Thanks, Jim...It was a much needed break, indeed...and did wonders for us.


I'll tip my hat to Irv. It's not easy to maintain an exercise routine, but he is evidence of how effective it can be.

Well, so far, so good and we'll hope for continued success.

Was this Dr. Fleshner who complained? It's sad that the oncologist reacted that way. I'm surprised about his comment on the trials; it's probably an emotional over reaction. Actually, unless the trial protocol rules out patients taking Avodart, it would not be a problem.

It was actually Dr. Tannock, the medical oncologist who was so bent out of shape over our decision. He claims that, taking the triple blockade will make him ineligible for future clinical trials. We really can't worry about that, especially since we know of one man who was involved in three clinical trials and, the last we saw of him, his PSA was at 330 and rising out of control and he said that, technically, he'll be dead in 6 months. I hope that isn't the case but it gave me less confidence in the idea of putting all hope and confidence in these clinical trials.


That is still a judgment call. I believe that getting below 0.05 is worthwhile, and there is some research documenting that. However, one school of thought is that nine months is enough. For now, as you wrote, it is an issue for the future.

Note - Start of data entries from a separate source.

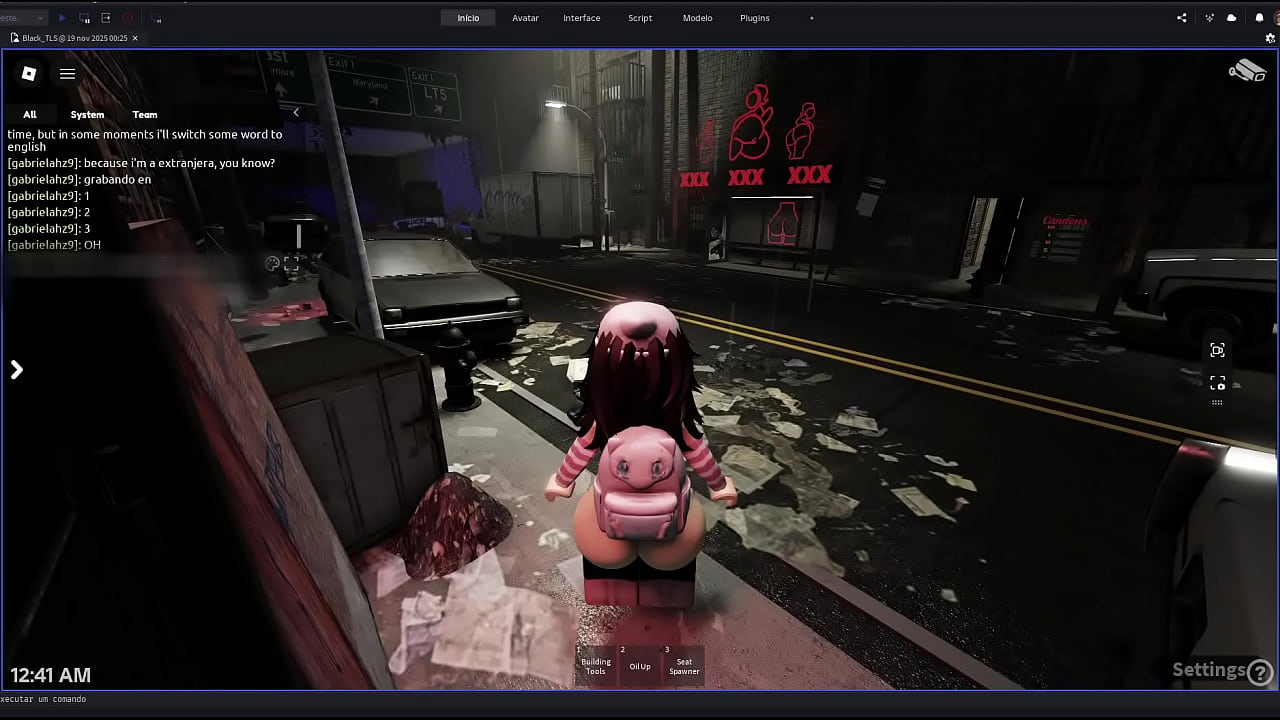Switch to the Avatar tab
This screenshot has width=1280, height=720.
[525, 18]
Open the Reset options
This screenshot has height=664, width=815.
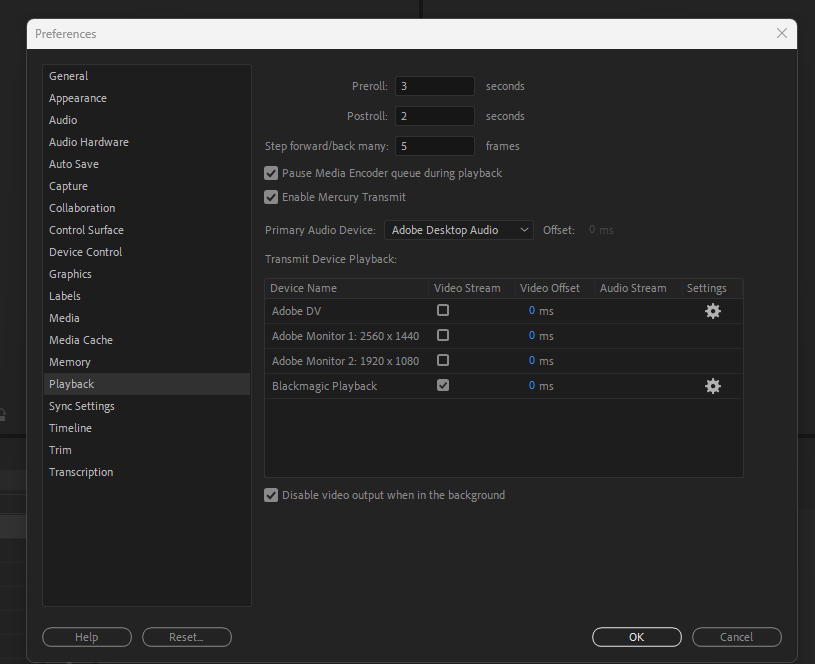click(186, 637)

Maybe when they see a great response they will ease up a bit.

I doubt it, honestly...I think that they won't put too much emphasis on a good response this early in the game as they believe that single blockade would do the same thing.



Abiraterone could become an option, but trading ketoconazole (with hydrocortisone to counteract a side effect) for the bicalutamide would probably be a preferable first shot at second line therapy. What's more, ketoconazole's use for prostate cancer was discovered at Princess Margaret, if my memory is serving me well. Abiraterone might be a later option, or perhaps it will emerge as the favorite second line approach.

I'm hoping that the first line therapy gives Irv the good results that you've experienced for many years. Perhaps, then, when that fails, there will be all kinds of new therapies and maybe even a cure or lifetime control.



I hope that vacation mood and the memories will last for you.

Thanks, Jim. I hope that Irv's next PSA test brings good results so we can continue to be positive.

Rhonda

Last edited by honda50; 04-14-2011 at 11:50 PM.